Fruit d’un congrès et d’un colloque tenus en 2003, ce vaste ouvrage rassemble en plus de 700 pages les textes d’une quarantaine de spécialistes, sociologues et géographes pour la plupart, quelques autres se rattachant aux disciplines couramment utilisées en urbanisme et en aménagement du territoire.

« Cerner les éléments de bilan des efforts accomplis au nom du développement régional et de l’aménagement du territoire depuis la Seconde Guerre mondiale » est l’un des objectifs poursuivis. S’y ajoute une dimension prospective visant « une meilleure compréhension, modélisation et prise en charge des conditions futures possibles d’intégration des territoires et des régions ». Ambitieux programme à la vérité, honorablement réalisé.

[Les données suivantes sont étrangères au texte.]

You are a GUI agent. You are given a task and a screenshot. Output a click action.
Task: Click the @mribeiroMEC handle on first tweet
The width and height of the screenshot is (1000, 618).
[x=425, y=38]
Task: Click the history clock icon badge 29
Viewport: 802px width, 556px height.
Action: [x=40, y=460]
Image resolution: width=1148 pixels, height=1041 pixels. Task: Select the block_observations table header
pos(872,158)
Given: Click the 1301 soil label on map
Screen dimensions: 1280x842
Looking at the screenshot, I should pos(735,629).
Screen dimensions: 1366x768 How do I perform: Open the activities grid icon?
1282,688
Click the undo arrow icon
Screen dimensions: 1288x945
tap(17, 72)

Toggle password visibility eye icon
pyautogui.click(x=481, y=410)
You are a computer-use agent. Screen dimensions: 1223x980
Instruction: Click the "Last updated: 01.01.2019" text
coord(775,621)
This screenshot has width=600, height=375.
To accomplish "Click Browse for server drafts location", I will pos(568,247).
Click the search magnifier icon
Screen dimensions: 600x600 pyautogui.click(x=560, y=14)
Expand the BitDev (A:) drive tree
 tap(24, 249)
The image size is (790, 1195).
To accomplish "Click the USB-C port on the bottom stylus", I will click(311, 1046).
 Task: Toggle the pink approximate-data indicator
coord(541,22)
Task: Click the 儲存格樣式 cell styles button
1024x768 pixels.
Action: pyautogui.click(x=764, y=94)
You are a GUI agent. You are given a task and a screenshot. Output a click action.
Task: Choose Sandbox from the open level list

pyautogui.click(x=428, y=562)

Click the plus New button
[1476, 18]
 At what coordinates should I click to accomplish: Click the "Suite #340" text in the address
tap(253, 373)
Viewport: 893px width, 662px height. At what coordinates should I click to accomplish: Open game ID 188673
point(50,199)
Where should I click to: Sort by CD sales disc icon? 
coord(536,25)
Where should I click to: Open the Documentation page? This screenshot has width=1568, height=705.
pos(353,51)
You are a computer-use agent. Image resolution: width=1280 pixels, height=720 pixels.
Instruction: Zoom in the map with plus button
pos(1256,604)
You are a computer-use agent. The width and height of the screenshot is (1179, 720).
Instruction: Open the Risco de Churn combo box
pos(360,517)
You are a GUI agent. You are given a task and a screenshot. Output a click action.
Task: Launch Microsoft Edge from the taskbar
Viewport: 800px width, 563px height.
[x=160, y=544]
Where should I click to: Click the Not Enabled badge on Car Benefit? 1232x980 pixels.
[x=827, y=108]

Le premier tome, sous-titré Des pratiques aux théories, se concentre sur les modèles de développement régional et de gouvernance. Quant au second, sous-titré Des pratiques aux paradigmes, il porte sur les systèmes régionaux et les dynamiques d’innovation.

Dans un texte rédigé après la colloque (pp. 347-406) et qui sert de postface au premier tome, Danielle Lafontaine, après avoir exposé les modèles théoriques de développement, s’interroge sur la nouveauté du paradigme émergent de développement territorial, dont elle dégage les courants, concepts, objectifs, indicateurs et indices de mesure et de résultats. Fort utile sur le plan épistémologique, cette analyse pose les « jalons pour un projet de recherche internationale comparative ».

De son côté, Bruno Jean expose dans la postface du second tome (pp. 281-295) le projet du CRDT dont il est le directeur scientifique. L’objectif, ambitieux mais légitime, consiste à « repousser les frontières de la connaissance sur le développement territorial ».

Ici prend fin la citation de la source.